Education is Not Advocacy
November 16, 2015 - I had a fascinating meeting with the then finance minister of New Brunswick several years ago. The meeting has come to mind often in the past two years as I travel about Northern Ontario and explain to people the difference between a think tank and an advocacy group. Or, at least the difference between Northern Policy Institute and the research branch for the “northern lobby”.
The Minister’s name was Blaine Higgs. Higgs was an accomplished fellow before entering politics and had a well-earned reputation for frankness. His staff had asked me to meet with him to explain the relative merits of consumption versus income taxes. New Brunswick was at the time (and still is for that matter) struggling to find a tax mix that would both allow them to support needed programs but also encourage private investment and economic growth.
Higgs started the meeting in vintage Higgs style. He asked me: “So, what do you want?” To which I replied, “Nothing.” The Minister was nonplussed.
EVERYONE who meets with the Minister wants something; everyone knows that, right? Well, wrong. As I explained to Higgs, my job is to educate people about policy. Ministers, opposition politicians, bureaucrats, partisans, donors, the general public. Whoever wants to learn, me and my team and people like us across the country and around the world are there to teach. If you don’t want to learn or you don’t want to apply what you have learned, or if you think you have nothing to learn, or we have nothing to teach you, that’s your business.
I was there to try and help answer his questions. If he didn’t have any, then I could be on my way. That, in a nutshell, is the difference between education (which is what Northern Policy Institute does) and advocacy (which is what your local chamber, local union, local “save the X” society does).
Here are some basic rules of thumb for you to be able to differentiate between educators and advocators. The rules are not perfect and sheep in wolves clothing abound, and vice versa. But they are a start.
One, advocates ask to meet with you. Educators don’t. You have to invite them to talk to you. You have to want to hear what they have to say. You have to have questions that you hope they can help you answer.
Two, advocates are singularly interested in what is best for them (or their clients) and only secondarily interested in how that might help you or how it might help others. If helping others helps them get what they, or their clients want, that makes their job easier but it isn’t a prerequisite. Educators try to see the unintended consequences and offer a total accounting of the pros and cons of various policy actions.
Three, advocates tell you what your policy idea will do to them (or their clients). Educators tell you whether your policy idea will achieve the goal you say you want it to achieve, and at what cost.

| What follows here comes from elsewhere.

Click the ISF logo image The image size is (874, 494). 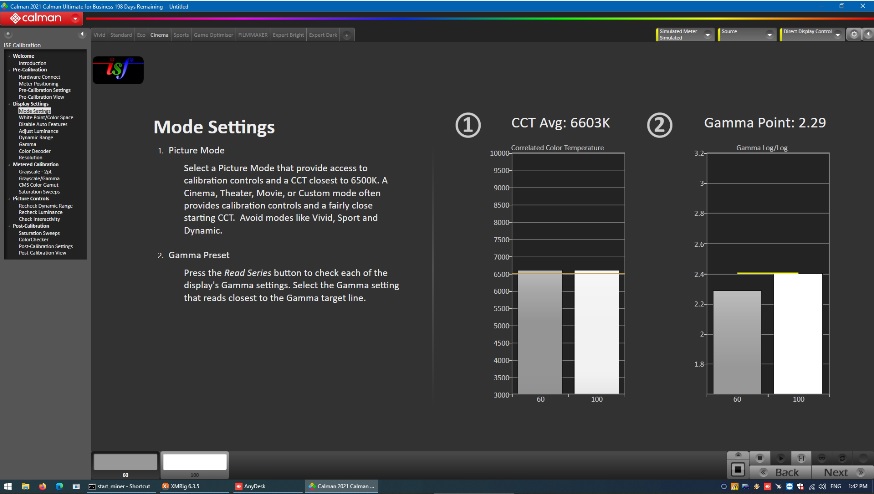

These three rules work reasonably well, particularly in Canada, to help differentiate educators and advocators. Many think tanks cross the line on occasion, some more frequently than others. Many academics do the same thing, some much more frequently than they would care to admit. So it is not surprising that Higgs, and many of the people I have met with in communities across the north, are skeptical.
For this reason, Northern Policy Institute has added an extra layer of protection to ensure we remain answerers of questions, not advocators of pre-set answers. Unique among Canadian think tanks (at least to my knowledge) the research agenda for Northern Policy Institute is set by our interactions with you, our friends and neighbours. All 780,000 (or so) of you.
Every time you send us an email, comment on a blog, come to an event and ask a question, we record it. We monitor a sampling of local, regional, national and international media. Social media, mainstream media and industry and specialty publications. Every three months we tally up what we have heard and read to come up with a top ten list of questions northerners are asking. We then try to make sure the questions we are asking of our researchers align with the questions you want answered.
Don’t get me wrong. We want things too. We are parents, students, employees, drivers, residents, taxpayers, hunters and lots of other things too. We care about what happens in Northern Ontario and we all have our own perspectives about what should happen. But we balance our questions with your questions, just like we balance your questions with the lady down the street who you think is a nutbar. Maybe that sounds crazy to folks like Blaine Higgs, but we think it works.